Dude is pumping out about a hundred pages a month, so this is likely to be my last Christopher Wilson review. It says it’s not AI. Meh. You start the cave in a dark cave chased by monsters at level one. You have no memories. This is fine, it’s level one, it’s the campaign starter. You are then attacked by 2d4 shadows with 11hp each, AC7, and strength drain. Presumably you don’t all die. (Later on you get attacked by 8 ghasts. AC3, 4HD, paralyze. You fucking enjoy that.) Someone, I guess, exits the four room cave to find a road with crucifixes down it, the dead party members on it, clinging to life with 1hp each. You head down the road to a town. People in the town forget things.  At night monsters that look like people come out to try and get inside buildings. But if you have this holy symbol inside and the doors and windows closed then they can’t get in. Yeah, I like From also. Spoilers! I think it’s … well, I won’t spoil it. But let’s just say there was a popular book about two people in Victorian times. DONT FUCKING RUIN IT IN THE COMMENTS. Mail me instead 🙂 Anyway, after the first night you bury some dead villagers (why were they out after dark? It’s not mentioned?) and then you fuck around until you hex crawl. There are a couple of places to explore in a rather large map, including a lighthouse in the mountains. Yeah, I like From also. Anyway, eventually you find out you’re actually dead and meet Charon in a bar and he takes you over the Styx and his brother picks you up in this carriage. It’s a long journey, you listen to Bro drone on and on, you get attacked, and make it to the halls of judgement, where you get reincarnated without any memories. So it’s all pointless. 

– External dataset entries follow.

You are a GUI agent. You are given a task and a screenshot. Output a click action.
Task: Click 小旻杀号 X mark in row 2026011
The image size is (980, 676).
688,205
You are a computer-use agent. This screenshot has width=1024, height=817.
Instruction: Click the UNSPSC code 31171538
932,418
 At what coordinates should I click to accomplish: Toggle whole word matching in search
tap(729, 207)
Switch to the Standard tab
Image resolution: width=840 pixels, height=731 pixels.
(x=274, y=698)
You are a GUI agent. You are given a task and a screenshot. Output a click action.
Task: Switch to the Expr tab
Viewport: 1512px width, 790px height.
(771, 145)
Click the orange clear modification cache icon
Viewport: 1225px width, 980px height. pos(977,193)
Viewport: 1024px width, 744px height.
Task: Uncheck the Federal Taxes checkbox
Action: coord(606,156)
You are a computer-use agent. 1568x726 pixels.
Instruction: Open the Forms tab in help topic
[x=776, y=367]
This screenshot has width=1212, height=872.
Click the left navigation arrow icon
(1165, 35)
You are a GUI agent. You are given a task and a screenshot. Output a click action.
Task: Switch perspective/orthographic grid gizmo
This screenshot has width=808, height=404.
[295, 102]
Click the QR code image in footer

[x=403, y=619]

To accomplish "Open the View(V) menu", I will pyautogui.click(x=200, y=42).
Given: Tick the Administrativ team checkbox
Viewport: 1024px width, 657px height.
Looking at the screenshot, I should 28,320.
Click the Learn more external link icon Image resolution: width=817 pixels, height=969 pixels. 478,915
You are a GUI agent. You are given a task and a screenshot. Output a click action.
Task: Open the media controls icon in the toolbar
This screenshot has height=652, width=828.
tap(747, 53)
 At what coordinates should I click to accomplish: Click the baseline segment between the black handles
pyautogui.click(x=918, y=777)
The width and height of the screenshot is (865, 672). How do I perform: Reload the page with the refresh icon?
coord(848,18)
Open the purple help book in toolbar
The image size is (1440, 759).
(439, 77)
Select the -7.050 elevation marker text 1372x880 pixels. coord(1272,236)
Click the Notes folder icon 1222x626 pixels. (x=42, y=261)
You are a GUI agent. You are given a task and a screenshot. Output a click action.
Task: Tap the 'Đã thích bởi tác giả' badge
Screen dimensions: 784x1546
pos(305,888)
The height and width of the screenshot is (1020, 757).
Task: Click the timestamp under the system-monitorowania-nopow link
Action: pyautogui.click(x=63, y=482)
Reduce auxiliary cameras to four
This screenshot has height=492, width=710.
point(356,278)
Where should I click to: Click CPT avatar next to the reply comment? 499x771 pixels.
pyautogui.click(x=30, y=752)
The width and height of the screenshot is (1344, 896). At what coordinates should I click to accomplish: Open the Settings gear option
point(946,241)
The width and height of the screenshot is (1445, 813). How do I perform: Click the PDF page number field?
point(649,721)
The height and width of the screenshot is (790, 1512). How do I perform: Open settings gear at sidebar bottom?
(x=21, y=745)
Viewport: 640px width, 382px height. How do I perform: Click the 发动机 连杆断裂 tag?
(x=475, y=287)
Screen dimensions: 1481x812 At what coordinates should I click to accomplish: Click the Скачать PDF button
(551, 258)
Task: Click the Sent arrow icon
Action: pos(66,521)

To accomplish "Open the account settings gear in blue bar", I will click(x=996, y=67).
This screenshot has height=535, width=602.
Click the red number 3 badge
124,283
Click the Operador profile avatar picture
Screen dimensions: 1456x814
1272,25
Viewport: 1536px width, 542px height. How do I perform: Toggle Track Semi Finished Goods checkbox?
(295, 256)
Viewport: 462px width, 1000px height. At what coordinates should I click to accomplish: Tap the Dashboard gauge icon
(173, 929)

The designer notes that this level one adventure is exceptionally dangerous. And that if a PC dies they can walk out of the woods or the ever present fog or something, back again. So. No consequences. Ever. For anything. Do you think it was supposed to be a nihilistic metaphor? No, I’m reading too much in to it. Drawing parallels between it and reviewing adventures? 

You meet Madge, in the village, who monologues a giant exposition dump of read-aloud. A lot of things are behind “roll to continue” checks, so you nly get to go on to that part of the adventure f you pass a skill check. Which is always dumb. Sometimes monsters are highlighted with bolded text in the wall of text. Sometimes they are not. No idea; you got me. 

There are hints here and there of more interesting ideas, that are almost never followed up on or emphasized. There’s a key called “A Dirt Path That Was Once a Road.” That’s evocative. There’s also this enoughter is a crying baby in a basinet. And when you go check the crying stops and you find a dead baby. Ewwww! That’s great!

But these little moments are few and far between. And I’m not even sure I’m be able to list any others that struck me as much as those two did. For the most part it is exposition dump at you and being led around by others with little to no consequences for your actions or die rolls. I like From. I think the way they leave you with questions is a PERFECT implementation of leaving mystery and things unexplained in a campaign world, a setting, a key, whatever. It makes the mind race for an explanation, gets you excited, you want more. And, the core concept is decent, being implemented here as a village with a road and monsters that come out at night. It gets far, far weaker when it transitions in to the Undead/Stux/Charon nonsense once you find the ferry. The wilderness crawl has a point or two that is good, such as dead baby manor, but it just doesn’t feel meaningful or like it advances anything, either in the plot or in the characters.

Aimless, I think I’d call this. It doesn’t feel like free-form D&D and it doesn’t feel like plot D&D. As if, perhaps, the designer didn’t really know what they wanted to do here.

This is $9 at DriveThru. The preview is a pretty worthless first eight pages. It needed to show us some keys or something else of the actual adventure.